When a market fails to allocate resources efficiently, the government can change the outcome through public policy. Examples are regulations against monopolies and pollution.
8. A Country's Standard of Living Depends on Its Ability to Produce Goods and Services.
"My sweet," said a lovable lout,
"Of this there can be little doubt:
The continuing health
Of our national wealth
Is dependent on how you put out."
Countries whose workers produce a large quantity of goods and services per unit of time enjoy a high standard of living. Similarly, as a nation's productivity grows, so does its average income.
9. Prices Rise When the Government Prints Too Much Money.
To her daughter said Mrs. McNeilly,
With a look that was solemn and steely:
"Your currency, dear,
Will be cheapened, I fear,
If you fling it about very freely."
When a government creates large quantities of the nation's money, the value of the money falls. As a result, prices increase, requiring more of the same money to buy goods and services.

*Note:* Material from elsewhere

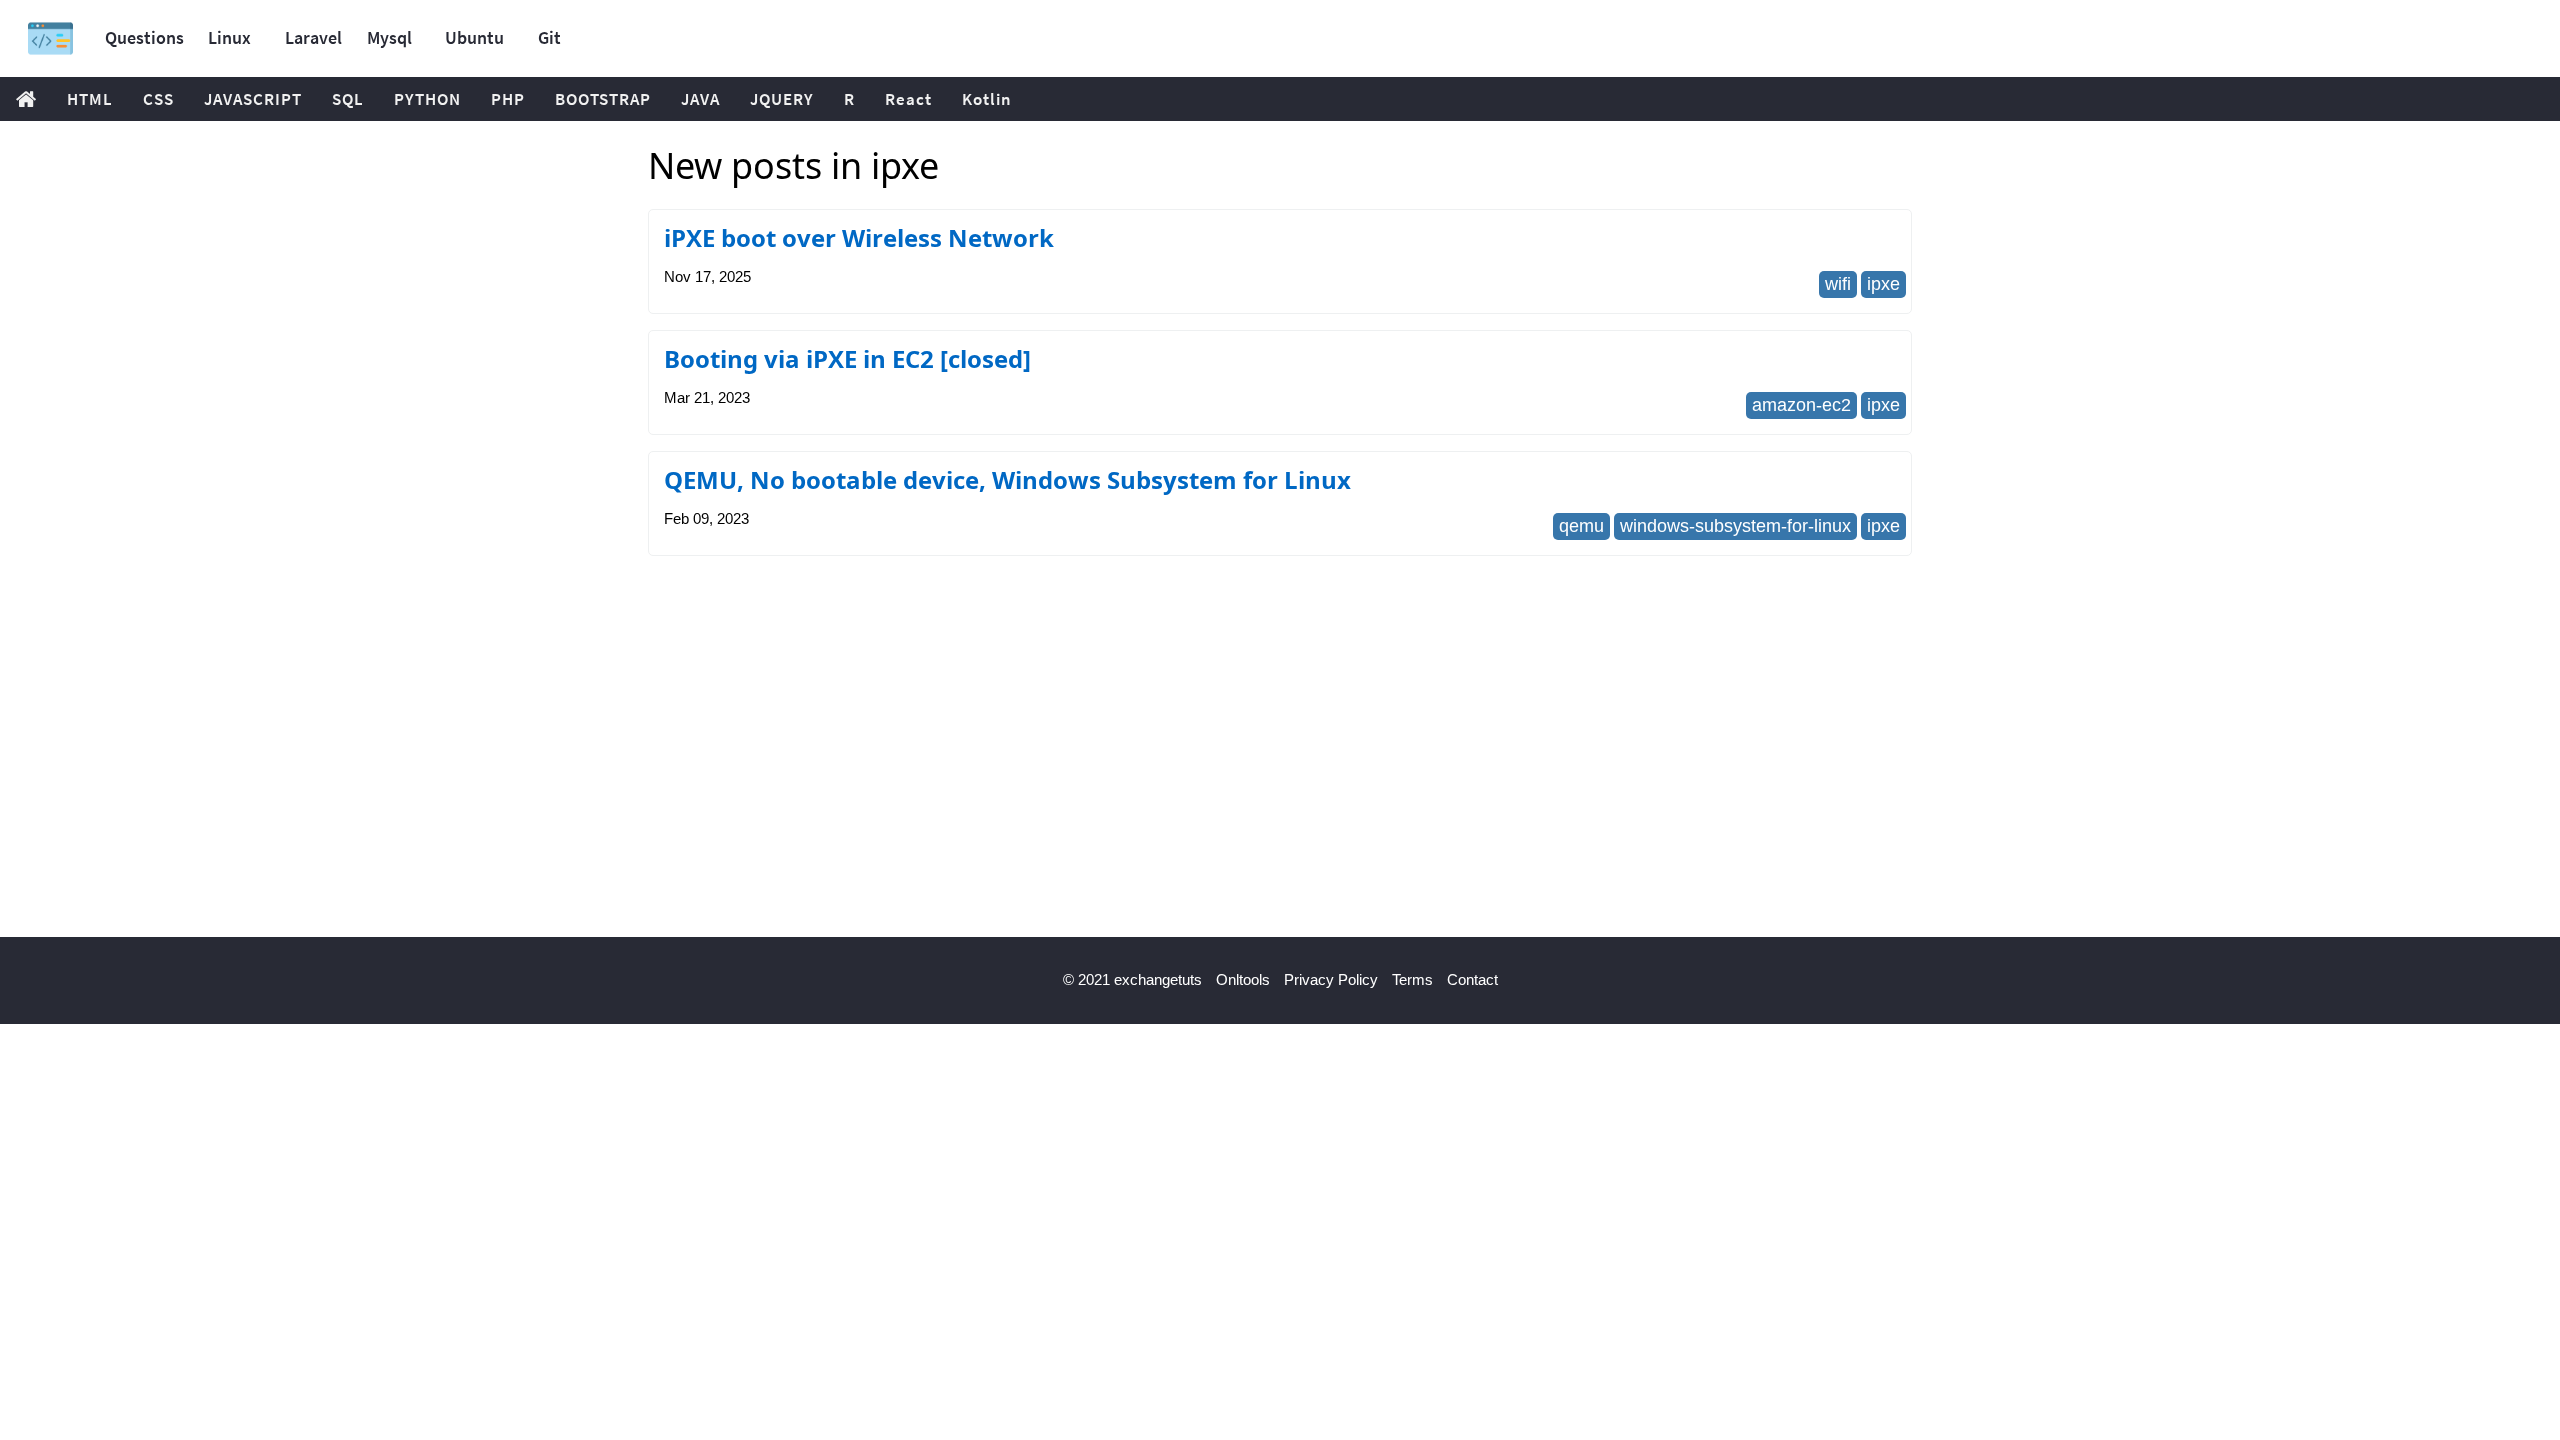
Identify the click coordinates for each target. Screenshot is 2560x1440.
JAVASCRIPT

10. Society Faces a Short-Run Tradeoff Between Inflation and Unemployment.
"Inflation is much like a phallus,"
Said a deep-thinking lady named Alice;
"It's better off bridled,
Though hands may be idled,
And some may complain this is callous."
Reducing inflation often causes a temporary rise in unemployment. This trade-off is crucial for understanding the short-run effects of changes in taxes, government spending and monetary policy.